April 24, 2005

RUNNING THE NUMBERS:

Absolutely, Power Corrupts (MICHAEL LEWIS, 4/24/05, NY Times Magazine)

In February 2004, a 24-year-old minor-league baseball player named Steve Stanley sat down and wrote a letter to President Bush. He had no talent with a pen, and he wanted badly to be understood, so he asked his wife, Brooke, to put what he had to say into words. He wanted to thank the president, whom he admired, for mentioning steroids in his State of the Union address, but he was also hoping to use his own case to advance the discussion. He was a small-boned, 5-foot-7, 155-pound center fielder who, even as he wrote, was succeeding in baseball because of his speed and his abilities to play defense and get on base. Even so, just over a year into his pro career, he was beginning to feel like a freak. He could live with being the least likely player on the field to hit the ball over the wall; what drove him nuts was the thought of bigger players using drugs to widen the power gap even further between him and them. The season before, he'd actually watched some hulking bomber taking batting practice hit a high fly ball to the warning track, turn to a teammate and, referring to a steroid, say, ''One cycle of Deca and that's out.'' And he had no doubt that the slugger would make sure that, next time, the ball left the park.

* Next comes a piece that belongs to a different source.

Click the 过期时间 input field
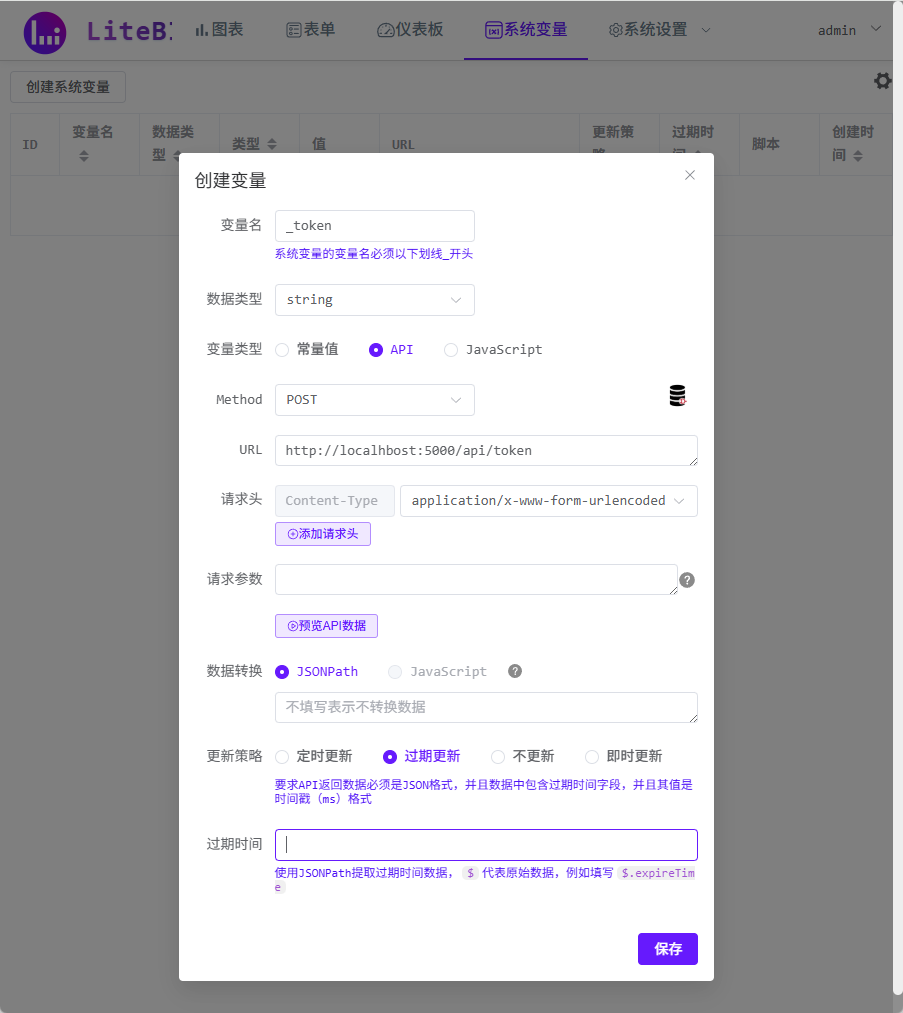The width and height of the screenshot is (903, 1013). pyautogui.click(x=485, y=844)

The putatively rigorous drug testing in the minor leagues, in Stanley's view, didn't reduce the use of steroids so much as it increased the energy players put into not getting caught. In 2003, players were going off into a separate room to fill a cup with urine; that was a joke. Last year, the testers followed the players into the bathroom; steroid users were said to fill false penises -- whizzinators, they called them -- with clean urine and stick them down their pants. The testing wasn't designed to catch cheaters but to create the illusion of trying to catch them. And never mind the biggest loophole of all: the off-season, when the testing of players was haphazard at best.

As the 2003 season's end approached, players could contact their dealers and arranged for shipments of Winstrol -- a kind of steroid with a half-life sufficiently short that it was undetectable a few weeks after the final dosage. A year into his professional baseball career, Steve Stanley had seen enough. In his letter to the president he -- or his wife -- made three observations: 1) the higher the level of the game, the more steroid-aided power he seemed to encounter; 2) steroids put a player like him, who refused to take them, at a competitive disadvantage; and 3) steroids were so deeply embedded in the game that the only way for baseball to be cleansed of them was for outsiders to take matters out of baseball hands.

When he mailed his letter to the president, steroids seemed to be Steve Stanley's problem more than baseball's. The people who judged baseball players, and made decisions about their careers, hardly gave steroids a second thought. Never knowing for sure who was on them, and having no good way of finding out, they were unable to calculate their importance. Anyone with eyes could see that, since the late 1980's, the shape of baseball players had changed. Anyone with a record book could see that, since the late 1980's, there had been a widespread increase in power, as measured by the number of doubles and home runs. But who was to say what caused the one, or that the one caused the other?

Of course, there's now some sketchy evidence that steroids have contributed mightily to the power surge. Clay Davenport, who studies minor-league players for the Web site Baseball Prospectus, has found that three of the four players with the most remarkable midcareer power surges in the last two decades are now famously linked to steroid use: Barry Bonds, Mark McGwire and Jason Giambi. (Giambi has gone from hitting 10 home runs in his entire college career to hitting 43 home runs off major-league pitching in a single season.) Ron Shandler, who has worked as a statistical analyst for the St. Louis Cardinals and publishes Baseball Forecaster, an annual survey of major- and minor-league players for fantasy leaguers, expresses his suspicions another way: he flags players who acquire power the same season that they've come back from vacation 20 pounds or more heavier. For instance, Shandler has noted that last season Adrian Beltre, in his final year with the Dodgers before becoming a free agent, reportedly showed up 20 pounds heavier than the year before. Beltre, whose career up to that point had been a story of unfulfilled promise, blasted 48 home runs, 25 more than he had ever hit in a single season -- for which he was rewarded, by the Seattle Mariners, with a new five-year, $64 million contract. (When a Tacoma, Wash., reporter asked if he had used steroids, Beltre laughed in denial.)

Another piece of evidence that steroids work is the reluctance of the players to part with their drugs.


Hard to say "no" to drugs when that $64 million waits.

Posted by Orrin Judd at April 24, 2005 11:53 PM
Comments

This year Beltre is back to his old form. He has the same number of homeruns as Ichiro - one.

Posted by: Pat H at April 25, 2005 1:58 AM

Looks like Sheffield went off the juice this year too. Balls off his bat thiis year that, based on lastt year, look like easy homers to my eye are turning into 270 ft flyouts.